§ Task objective
Look through the data below for the line with "O nas & Usługi (77, 1408)", and transcribe it exactly together with each line after it up to and including the line with "Steven Furtick (57, 1467)". Give nothing else.

§ Input material

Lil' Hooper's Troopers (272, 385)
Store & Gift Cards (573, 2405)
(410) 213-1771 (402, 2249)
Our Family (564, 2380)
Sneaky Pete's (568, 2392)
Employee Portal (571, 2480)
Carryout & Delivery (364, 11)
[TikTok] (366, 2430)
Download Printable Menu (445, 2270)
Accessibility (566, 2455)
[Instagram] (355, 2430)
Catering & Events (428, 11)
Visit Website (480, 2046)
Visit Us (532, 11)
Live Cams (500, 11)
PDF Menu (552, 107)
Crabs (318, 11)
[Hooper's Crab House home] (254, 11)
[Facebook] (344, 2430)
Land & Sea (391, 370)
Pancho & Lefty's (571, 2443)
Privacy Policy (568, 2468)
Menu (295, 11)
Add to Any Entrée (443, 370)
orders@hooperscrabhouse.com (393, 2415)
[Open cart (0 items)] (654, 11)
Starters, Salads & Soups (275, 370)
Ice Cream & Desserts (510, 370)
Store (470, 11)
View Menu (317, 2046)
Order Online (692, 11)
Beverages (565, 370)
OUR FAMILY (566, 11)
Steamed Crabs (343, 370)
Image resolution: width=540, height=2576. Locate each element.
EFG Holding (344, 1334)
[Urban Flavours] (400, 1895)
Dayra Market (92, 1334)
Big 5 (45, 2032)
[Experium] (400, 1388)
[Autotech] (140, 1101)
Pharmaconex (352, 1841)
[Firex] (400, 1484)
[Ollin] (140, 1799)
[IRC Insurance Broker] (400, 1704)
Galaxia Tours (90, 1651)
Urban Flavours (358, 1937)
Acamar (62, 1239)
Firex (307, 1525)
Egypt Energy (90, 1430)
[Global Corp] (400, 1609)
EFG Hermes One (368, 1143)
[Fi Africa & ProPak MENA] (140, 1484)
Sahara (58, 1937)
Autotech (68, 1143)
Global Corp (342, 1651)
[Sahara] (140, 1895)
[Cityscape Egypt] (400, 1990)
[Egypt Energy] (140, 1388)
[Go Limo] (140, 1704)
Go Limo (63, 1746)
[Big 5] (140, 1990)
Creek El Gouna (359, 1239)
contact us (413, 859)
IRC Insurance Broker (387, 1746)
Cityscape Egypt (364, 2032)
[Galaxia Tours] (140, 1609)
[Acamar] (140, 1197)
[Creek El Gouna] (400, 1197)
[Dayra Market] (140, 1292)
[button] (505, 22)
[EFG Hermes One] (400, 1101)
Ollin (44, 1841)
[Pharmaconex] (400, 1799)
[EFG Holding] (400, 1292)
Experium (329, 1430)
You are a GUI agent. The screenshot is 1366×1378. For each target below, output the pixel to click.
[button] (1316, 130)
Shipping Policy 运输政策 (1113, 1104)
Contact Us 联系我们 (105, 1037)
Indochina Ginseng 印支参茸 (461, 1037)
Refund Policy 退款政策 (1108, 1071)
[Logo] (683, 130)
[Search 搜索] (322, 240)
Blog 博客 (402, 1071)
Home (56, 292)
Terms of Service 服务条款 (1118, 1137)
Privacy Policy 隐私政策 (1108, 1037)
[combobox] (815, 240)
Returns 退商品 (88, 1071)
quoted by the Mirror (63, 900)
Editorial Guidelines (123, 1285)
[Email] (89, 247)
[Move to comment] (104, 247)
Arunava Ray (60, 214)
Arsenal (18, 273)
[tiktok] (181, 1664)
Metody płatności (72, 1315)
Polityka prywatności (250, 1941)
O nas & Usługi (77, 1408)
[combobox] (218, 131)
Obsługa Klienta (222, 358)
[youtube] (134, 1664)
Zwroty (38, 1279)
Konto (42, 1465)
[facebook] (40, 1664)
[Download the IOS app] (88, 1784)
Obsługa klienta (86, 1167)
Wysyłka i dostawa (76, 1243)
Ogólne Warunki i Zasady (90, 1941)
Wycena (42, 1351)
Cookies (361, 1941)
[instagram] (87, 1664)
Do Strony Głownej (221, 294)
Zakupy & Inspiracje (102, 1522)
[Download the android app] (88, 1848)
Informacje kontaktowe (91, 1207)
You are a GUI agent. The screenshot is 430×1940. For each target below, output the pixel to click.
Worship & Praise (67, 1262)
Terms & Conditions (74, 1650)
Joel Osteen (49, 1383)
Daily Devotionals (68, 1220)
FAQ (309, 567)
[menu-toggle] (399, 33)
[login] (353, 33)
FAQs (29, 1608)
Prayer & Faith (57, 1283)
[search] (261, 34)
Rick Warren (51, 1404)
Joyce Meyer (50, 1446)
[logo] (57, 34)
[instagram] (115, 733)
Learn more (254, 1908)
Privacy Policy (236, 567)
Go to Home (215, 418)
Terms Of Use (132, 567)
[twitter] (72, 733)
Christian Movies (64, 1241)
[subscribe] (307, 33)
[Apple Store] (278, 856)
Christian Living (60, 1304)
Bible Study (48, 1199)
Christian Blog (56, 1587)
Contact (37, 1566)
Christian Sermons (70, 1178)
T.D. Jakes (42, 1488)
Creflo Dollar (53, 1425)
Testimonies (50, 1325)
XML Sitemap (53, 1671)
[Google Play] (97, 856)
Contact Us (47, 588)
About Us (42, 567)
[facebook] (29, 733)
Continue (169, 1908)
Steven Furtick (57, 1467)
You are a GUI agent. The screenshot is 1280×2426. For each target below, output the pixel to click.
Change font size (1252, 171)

§ Reply to the exercise
O nas & Usługi (77, 1408)
[combobox] (218, 131)
Obsługa Klienta (222, 358)
[youtube] (134, 1664)
Zwroty (38, 1279)
Konto (42, 1465)
[facebook] (40, 1664)
[Download the IOS app] (88, 1784)
Obsługa klienta (86, 1167)
Wysyłka i dostawa (76, 1243)
Ogólne Warunki i Zasady (90, 1941)
Wycena (42, 1351)
Cookies (361, 1941)
[instagram] (87, 1664)
Do Strony Głownej (221, 294)
Zakupy & Inspiracje (102, 1522)
[Download the android app] (88, 1848)
Informacje kontaktowe (91, 1207)
You are a GUI agent. The screenshot is 430×1940. For each target below, output the pixel to click.
Worship & Praise (67, 1262)
Terms & Conditions (74, 1650)
Joel Osteen (49, 1383)
Daily Devotionals (68, 1220)
FAQ (309, 567)
[menu-toggle] (399, 33)
[login] (353, 33)
FAQs (29, 1608)
Prayer & Faith (57, 1283)
[search] (261, 34)
Rick Warren (51, 1404)
Joyce Meyer (50, 1446)
[logo] (57, 34)
[instagram] (115, 733)
Learn more (254, 1908)
Privacy Policy (236, 567)
Go to Home (215, 418)
Terms Of Use (132, 567)
[twitter] (72, 733)
Christian Movies (64, 1241)
[subscribe] (307, 33)
[Apple Store] (278, 856)
Christian Living (60, 1304)
Bible Study (48, 1199)
Christian Blog (56, 1587)
Contact (37, 1566)
Christian Sermons (70, 1178)
T.D. Jakes (42, 1488)
Creflo Dollar (53, 1425)
Testimonies (50, 1325)
XML Sitemap (53, 1671)
[Google Play] (97, 856)
Contact Us (47, 588)
About Us (42, 567)
[facebook] (29, 733)
Continue (169, 1908)
Steven Furtick (57, 1467)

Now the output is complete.